Seventy-eight students kidnapped from a boarding school in Cameroon earlier this week have been freed, according to reports.
The students, all boys aged between 10 and 14, were taken from a Presbyterian school in Bamenda an English speaking area on Monday, where militias have been demanding independence.
Two teachers are still believed to be held captive by the armed men, a priest conducting negotiations has said, Reuters reports.
"Praise God 78 children and the driver have been released. The principal and one teacher are still with the kidnappers. Let us keep praying," Samuel Fonki, a minister of the Presbyterian Church in Cameroon, said.
He had earlier put the number of children taken at 79, but later said one of their number was in fact a teacher, who remained with the kidnappers.
Separatists in the region are fighting to form an independent state they call Ambazonia. They have imposed curfews and closed down schools to turn them into training grounds as part of their struggle.
There have been reports of teachers being killed and buildings being torched during dozens of similar attacks.
After the kidnap a video was released on social media purporting to show the kidnappers forcing several children to give their names and the names of their parents and urging them to speak louder.
Many repeat the same phrase: “I was taken from school last night by the Amba boys and I don’t know where I am.”
The alleged kidnapper is recorded telling the students: “We shall only release you after the struggle.

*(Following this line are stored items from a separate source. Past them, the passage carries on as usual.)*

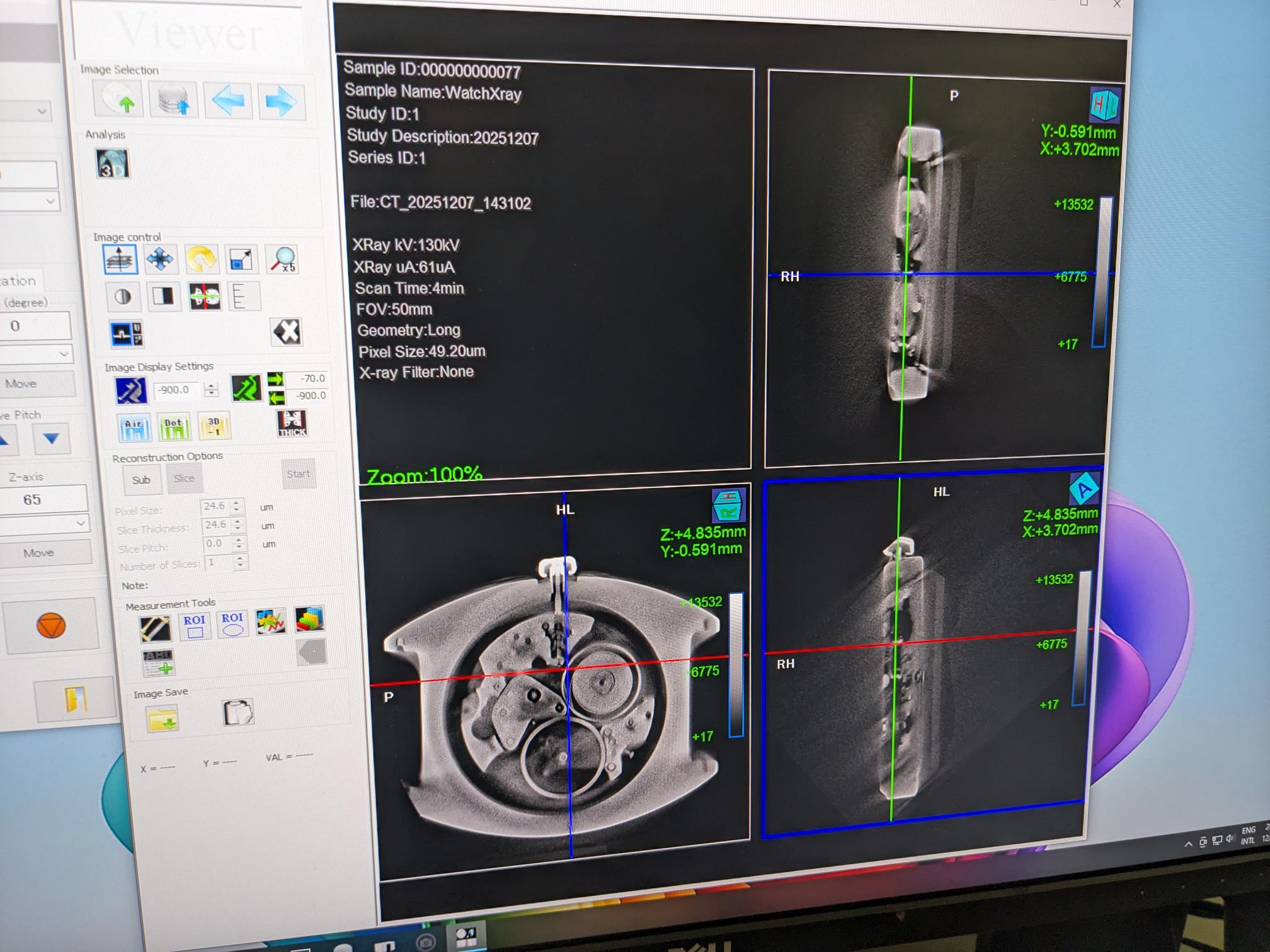Select the pan move arrows tool
The image size is (1270, 952).
point(160,259)
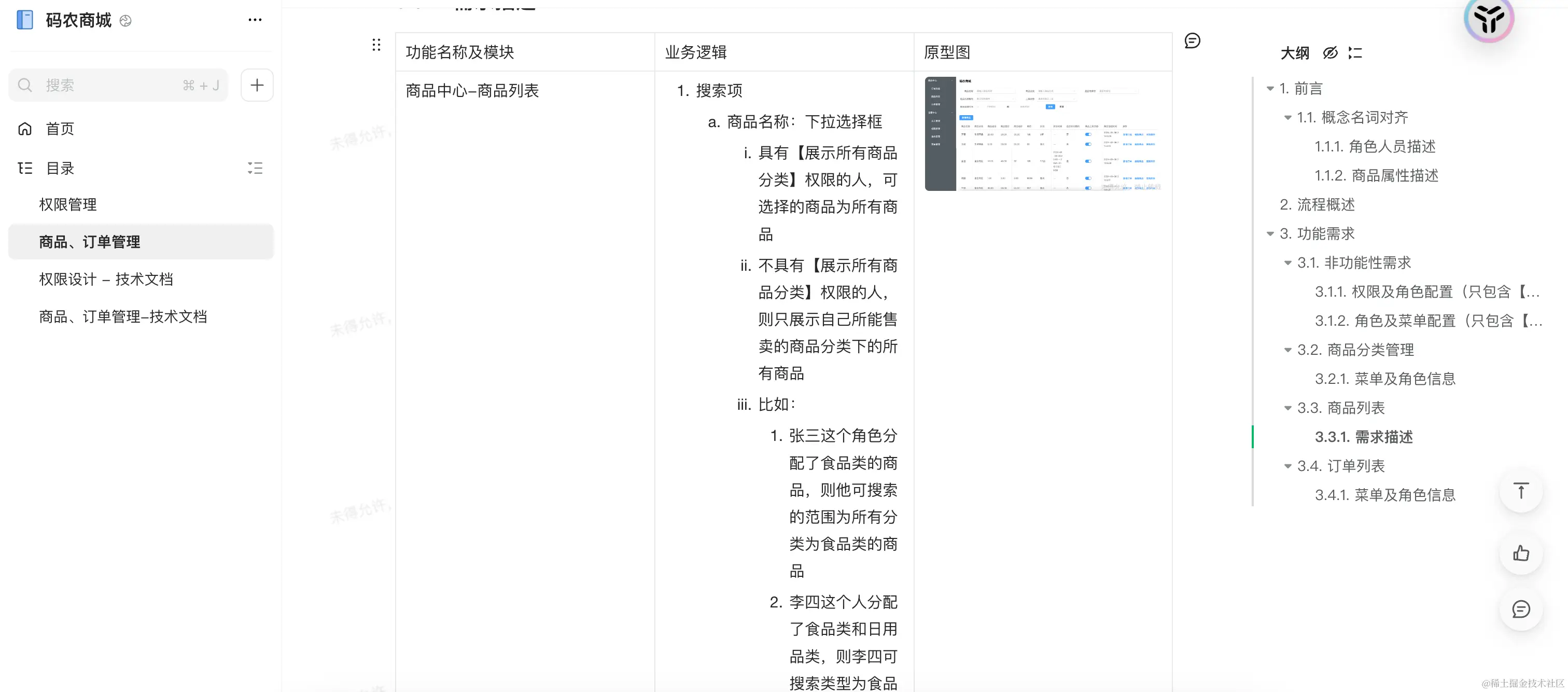Jump to 2. 流程概述 in outline
Image resolution: width=1568 pixels, height=692 pixels.
pyautogui.click(x=1317, y=205)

You will be going to school now here … all of us stay here and fight for this struggle inside Ambazonia land.”
Mr Fonki and the Cameroonian military have accused anglophone separatists of carrying out the kidnappings, but a separatist spokesman denied involvement.
In an inauguration speech following last month's election to extend his 36-year rule, President Paul Biya told the separatists to lay down their arms or face the full force of the law, offering no concessions to them.
Anglophone secessionists have imposed curfews and closed schools as part of their protest against Biya's French-speaking government and its perceived marginalisation of the English-speaking minority, although they had never kidnapped children before.
Authorities had suspended the movement of all non-emergency vehicles in the area as a huge military search effort got underway.